RELATE Remote Code Execution Vulnerability via Insecure Pickle Deserialization in Celery Workers

A remote code execution vulnerability exists in RELATE LMS versions prior to 2026.1. The issue arises because the application configures Celery workers to accept and deserialize untrusted 'pickle' data. An authenticated student can exploit this by sending a crafted pickle payload through the message broker, leading to the execution of arbitrary commands on the host server. This vulnerability is exacerbated by a lack of network isolation in the code execution sandbox, allowing the exploitation to occur remotely.

Impact

Exploitation of this vulnerability allows for full remote code execution on the host machine where the Celery worker is running.

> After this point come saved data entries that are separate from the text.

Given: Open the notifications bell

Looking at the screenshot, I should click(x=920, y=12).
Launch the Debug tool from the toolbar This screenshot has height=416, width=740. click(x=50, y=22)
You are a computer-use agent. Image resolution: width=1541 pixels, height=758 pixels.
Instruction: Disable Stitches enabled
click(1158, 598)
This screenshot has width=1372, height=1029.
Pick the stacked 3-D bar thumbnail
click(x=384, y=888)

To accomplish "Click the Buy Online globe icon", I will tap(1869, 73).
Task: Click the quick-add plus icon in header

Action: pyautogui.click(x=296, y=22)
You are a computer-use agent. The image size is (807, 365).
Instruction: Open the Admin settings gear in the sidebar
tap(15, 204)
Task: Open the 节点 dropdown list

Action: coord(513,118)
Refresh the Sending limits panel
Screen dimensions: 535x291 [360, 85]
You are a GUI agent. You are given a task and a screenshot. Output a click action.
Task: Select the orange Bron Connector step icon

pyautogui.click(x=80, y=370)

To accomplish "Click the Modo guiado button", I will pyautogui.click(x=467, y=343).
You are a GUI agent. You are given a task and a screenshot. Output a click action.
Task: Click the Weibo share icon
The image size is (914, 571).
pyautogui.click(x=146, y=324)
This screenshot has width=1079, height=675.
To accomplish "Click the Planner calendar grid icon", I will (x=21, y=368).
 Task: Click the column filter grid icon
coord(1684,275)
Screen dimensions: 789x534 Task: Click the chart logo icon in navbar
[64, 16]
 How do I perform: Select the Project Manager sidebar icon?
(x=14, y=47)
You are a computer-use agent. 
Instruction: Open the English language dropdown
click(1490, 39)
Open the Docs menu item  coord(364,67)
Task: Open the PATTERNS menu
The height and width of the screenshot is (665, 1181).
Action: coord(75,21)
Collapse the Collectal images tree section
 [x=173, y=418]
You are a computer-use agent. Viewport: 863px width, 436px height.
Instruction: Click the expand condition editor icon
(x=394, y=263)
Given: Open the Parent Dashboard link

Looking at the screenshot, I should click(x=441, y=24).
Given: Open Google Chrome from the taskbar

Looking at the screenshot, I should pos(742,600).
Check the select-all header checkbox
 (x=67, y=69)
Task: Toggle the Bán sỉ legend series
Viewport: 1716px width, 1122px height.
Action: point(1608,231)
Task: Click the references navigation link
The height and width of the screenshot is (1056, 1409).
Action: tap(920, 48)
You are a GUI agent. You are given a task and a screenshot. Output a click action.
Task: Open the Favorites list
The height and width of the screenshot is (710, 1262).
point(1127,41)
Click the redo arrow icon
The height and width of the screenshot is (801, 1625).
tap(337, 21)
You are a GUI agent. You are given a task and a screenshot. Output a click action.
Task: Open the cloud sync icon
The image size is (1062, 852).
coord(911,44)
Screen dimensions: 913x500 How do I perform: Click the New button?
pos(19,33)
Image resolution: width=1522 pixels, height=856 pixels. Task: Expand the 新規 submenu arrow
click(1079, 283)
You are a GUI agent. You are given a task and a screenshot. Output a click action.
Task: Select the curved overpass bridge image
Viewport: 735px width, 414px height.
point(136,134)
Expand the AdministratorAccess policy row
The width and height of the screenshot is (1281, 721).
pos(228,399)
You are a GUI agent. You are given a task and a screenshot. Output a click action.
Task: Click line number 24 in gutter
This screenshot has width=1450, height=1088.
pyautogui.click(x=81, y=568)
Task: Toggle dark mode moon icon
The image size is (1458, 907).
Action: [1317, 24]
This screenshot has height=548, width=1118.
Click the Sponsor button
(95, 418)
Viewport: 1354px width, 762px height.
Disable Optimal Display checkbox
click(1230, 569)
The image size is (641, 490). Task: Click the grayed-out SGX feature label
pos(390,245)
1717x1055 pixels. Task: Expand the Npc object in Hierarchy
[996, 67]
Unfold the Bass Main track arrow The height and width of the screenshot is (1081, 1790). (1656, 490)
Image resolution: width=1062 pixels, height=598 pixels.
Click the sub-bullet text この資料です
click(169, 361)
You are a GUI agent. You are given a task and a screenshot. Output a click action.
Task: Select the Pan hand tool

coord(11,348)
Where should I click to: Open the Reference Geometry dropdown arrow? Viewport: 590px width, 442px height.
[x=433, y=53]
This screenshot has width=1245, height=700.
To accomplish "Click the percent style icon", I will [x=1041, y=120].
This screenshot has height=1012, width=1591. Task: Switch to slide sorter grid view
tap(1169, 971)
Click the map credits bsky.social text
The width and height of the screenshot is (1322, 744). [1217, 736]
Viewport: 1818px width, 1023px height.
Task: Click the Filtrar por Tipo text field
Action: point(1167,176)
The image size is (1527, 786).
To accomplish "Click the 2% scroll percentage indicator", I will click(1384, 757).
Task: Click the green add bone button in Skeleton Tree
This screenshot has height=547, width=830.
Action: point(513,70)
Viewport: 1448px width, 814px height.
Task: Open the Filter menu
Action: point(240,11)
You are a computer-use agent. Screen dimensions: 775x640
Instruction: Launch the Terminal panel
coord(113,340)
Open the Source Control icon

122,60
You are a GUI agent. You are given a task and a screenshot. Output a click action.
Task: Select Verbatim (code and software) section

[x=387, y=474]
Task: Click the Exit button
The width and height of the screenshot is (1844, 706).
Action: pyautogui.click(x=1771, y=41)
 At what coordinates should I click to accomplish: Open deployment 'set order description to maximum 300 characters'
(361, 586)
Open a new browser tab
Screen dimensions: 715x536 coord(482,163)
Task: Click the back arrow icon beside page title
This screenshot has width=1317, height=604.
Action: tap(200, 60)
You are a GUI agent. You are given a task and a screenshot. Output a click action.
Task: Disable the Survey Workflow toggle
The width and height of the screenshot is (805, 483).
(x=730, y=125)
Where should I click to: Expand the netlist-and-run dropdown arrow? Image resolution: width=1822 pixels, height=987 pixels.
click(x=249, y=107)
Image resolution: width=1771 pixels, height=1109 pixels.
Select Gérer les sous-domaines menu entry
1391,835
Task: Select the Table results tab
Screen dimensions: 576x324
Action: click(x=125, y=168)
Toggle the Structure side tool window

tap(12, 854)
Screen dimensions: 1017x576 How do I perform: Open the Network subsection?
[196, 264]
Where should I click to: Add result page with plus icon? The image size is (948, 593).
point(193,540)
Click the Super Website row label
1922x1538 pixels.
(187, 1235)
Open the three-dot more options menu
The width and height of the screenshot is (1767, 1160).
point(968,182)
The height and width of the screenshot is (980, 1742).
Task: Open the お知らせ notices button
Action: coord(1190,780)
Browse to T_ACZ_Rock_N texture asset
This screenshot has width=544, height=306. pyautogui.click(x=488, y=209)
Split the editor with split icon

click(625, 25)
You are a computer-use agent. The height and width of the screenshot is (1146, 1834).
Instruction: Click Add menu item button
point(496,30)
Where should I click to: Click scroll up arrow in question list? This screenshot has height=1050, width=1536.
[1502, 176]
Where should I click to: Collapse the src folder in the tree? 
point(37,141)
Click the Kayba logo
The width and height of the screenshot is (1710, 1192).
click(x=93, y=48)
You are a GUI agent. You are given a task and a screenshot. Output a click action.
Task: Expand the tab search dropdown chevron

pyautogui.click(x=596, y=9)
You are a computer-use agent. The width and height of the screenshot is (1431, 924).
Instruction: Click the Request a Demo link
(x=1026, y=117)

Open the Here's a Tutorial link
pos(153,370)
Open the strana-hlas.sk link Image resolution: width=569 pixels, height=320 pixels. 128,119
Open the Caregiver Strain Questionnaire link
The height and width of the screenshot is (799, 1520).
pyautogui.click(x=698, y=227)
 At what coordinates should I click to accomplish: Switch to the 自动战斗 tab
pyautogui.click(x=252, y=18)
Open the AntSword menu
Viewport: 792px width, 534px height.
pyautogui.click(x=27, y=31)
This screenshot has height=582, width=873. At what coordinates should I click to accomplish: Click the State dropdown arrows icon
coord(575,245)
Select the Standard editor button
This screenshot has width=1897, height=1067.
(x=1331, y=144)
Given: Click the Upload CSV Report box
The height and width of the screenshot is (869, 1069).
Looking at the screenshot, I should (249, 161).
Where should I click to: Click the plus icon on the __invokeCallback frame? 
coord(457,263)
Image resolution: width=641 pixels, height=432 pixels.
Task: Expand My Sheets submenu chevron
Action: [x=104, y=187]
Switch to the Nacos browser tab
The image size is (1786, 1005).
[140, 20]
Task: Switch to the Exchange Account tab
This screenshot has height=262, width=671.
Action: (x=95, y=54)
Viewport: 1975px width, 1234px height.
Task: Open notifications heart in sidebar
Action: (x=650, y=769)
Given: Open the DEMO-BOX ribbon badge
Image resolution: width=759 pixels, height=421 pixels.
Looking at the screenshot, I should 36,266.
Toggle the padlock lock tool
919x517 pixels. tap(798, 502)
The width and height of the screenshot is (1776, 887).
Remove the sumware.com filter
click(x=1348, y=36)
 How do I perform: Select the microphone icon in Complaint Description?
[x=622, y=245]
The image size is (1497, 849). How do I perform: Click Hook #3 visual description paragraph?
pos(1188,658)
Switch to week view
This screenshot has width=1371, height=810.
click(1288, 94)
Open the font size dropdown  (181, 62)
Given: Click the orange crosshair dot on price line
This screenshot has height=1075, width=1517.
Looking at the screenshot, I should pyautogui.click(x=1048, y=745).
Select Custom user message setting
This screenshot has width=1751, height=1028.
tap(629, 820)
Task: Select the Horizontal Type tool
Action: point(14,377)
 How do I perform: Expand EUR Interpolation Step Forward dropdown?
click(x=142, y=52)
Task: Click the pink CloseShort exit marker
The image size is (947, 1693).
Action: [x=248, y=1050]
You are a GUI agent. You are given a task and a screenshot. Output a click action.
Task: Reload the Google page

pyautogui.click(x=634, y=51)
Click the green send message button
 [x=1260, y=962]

This could lead to complete server compromise, including access to the database and manipulation of course data.

Reproduction

To reproduce this vulnerability, set up a RELATE instance with Celery and a Redis broker. An authenticated student can then exploit the vulnerability by sending a crafted pickle payload through the Redis broker to the Celery worker. This can be done using a Python script that connects to the Redis broker, pushes the crafted payload as a Celery task, and exploits the deserialization vulnerability to execute commands on the host system.

Remediation

Users can update to RELATE version 2026.1 or later, where this vulnerability has been fixed.